Saint Rachel

Grace and peace from God our Creator, hope in our Redeemer Jesus the Christ, and the promised gifts of the Holy Spirit are with you, always.

I had trouble beginning to write this sermon because the only thing I could think about is that Rachel Held Evans is dead. She was 37 years old. It’s weird to write about her with past-tense verbs, but it’s the truth, and so I’m working with it. She was a writer, a theologian, a blogger, a friend, a woman of valor, and a devoted disciple of her Risen Lord, Jesus the Christ.

Rachel was a former evangelical Christian who dedicated much of her life to figuring out just what it was that God was calling her to, and how to make sure that other people could figure that out, too. She made her own way in Christianity when there wasn’t space for her, and she brought everyone else who wanted to come along. She celebrated the sacred worth of every person, especially the historically marginalized and minoritized. In her sweet Tennessee accent she pronounced blessings on women, queer folks, people of color, people with disabilities, immigrants, doubters, seekers, and people who might fit into most of those categories at once. She was kind, and she was authentic, and she was faithful.

Last Saturday, many hundreds—if not thousands—of people took to Twitter, in particular, to collectively mourn Rachel’s death. There were several hashtags we were using to share our grief, and one of my favorites that popped up was #SaintRachel.

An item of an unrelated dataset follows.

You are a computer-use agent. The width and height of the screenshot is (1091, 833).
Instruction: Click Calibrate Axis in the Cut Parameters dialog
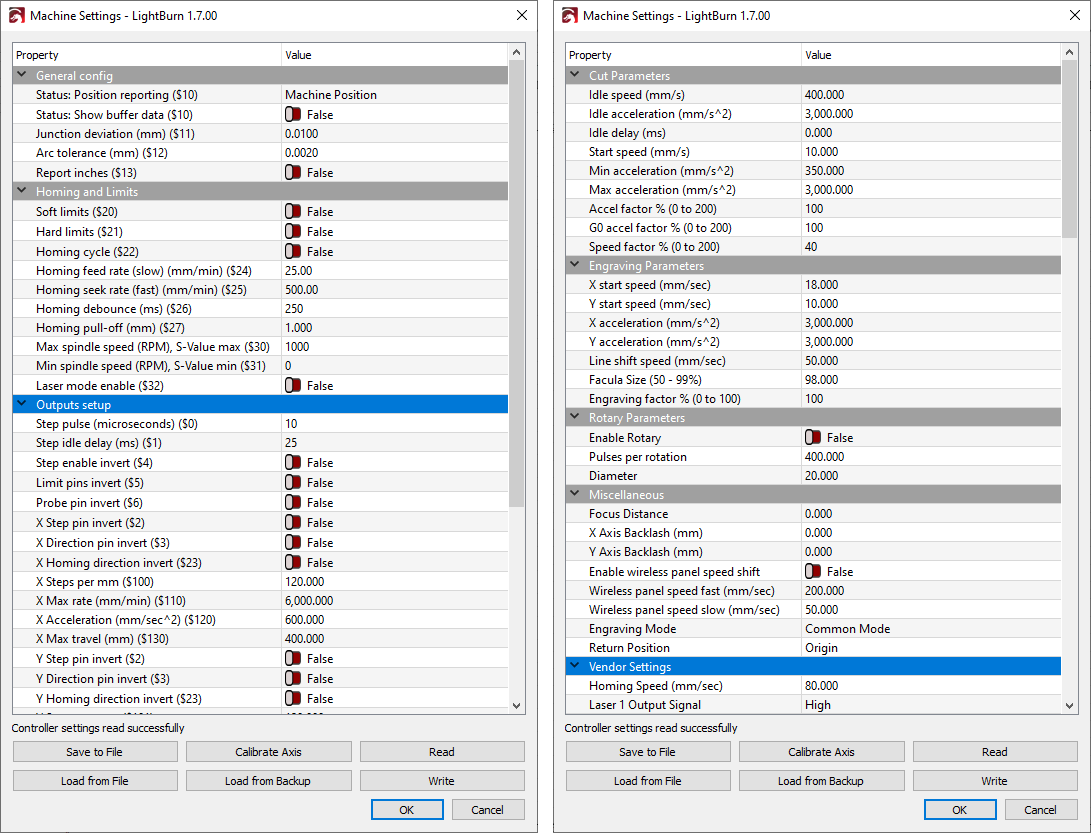(x=821, y=752)
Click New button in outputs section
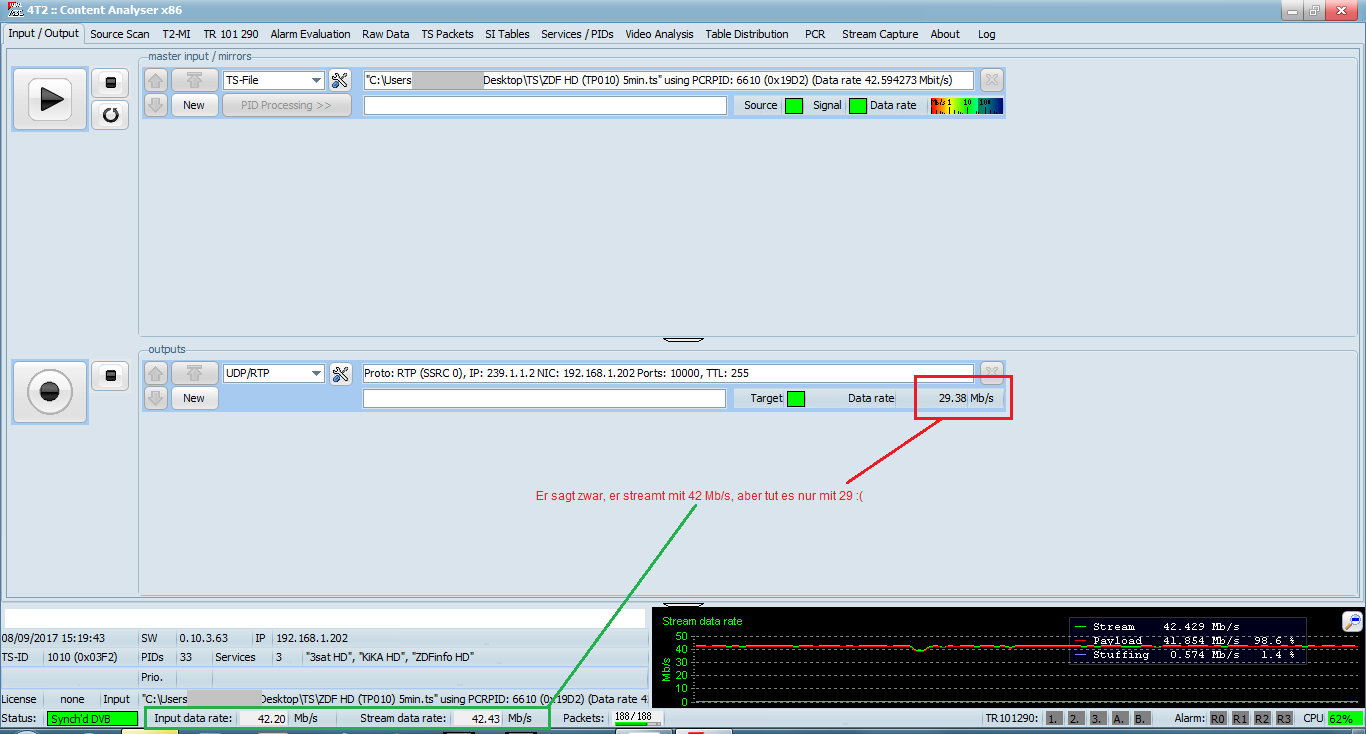The width and height of the screenshot is (1366, 734). [194, 398]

Historically, saints of the church are ordinary people who are recognized as having been exceptionally holy in their earthly life; in some denominations, like Roman Catholicism, there is a formal process for being canonized as a saint, and in the Lutheran tradition, it’s actually everyone who ever lives and dies. Somewhere between those two is an option for Rachel, I think, which is that while I might recognize her, like everyone, as simultaneously saint and sinner, she leaned heavily on the saint side of that equation.

And if you’re imaging Rachel in your mind’s eye now—a glowing southern lady, smiling and wearing a cardigan—you’ll probably be surprised to know that I think she was a lot like John the Baptist. The scripture for tonight does not feature John the Baptist, but I’ll get us there, don’t worry. I’m placing Rachel Held Evans adjacent to Saint John the Baptizer because it is unreasonable to compare anyone too closely to Jesus the Christ—we only have one savior, and though we loved Rachel, she was not it—but it makes perfect sense to group her with John because over and over and over again she pointed the way to Jesus.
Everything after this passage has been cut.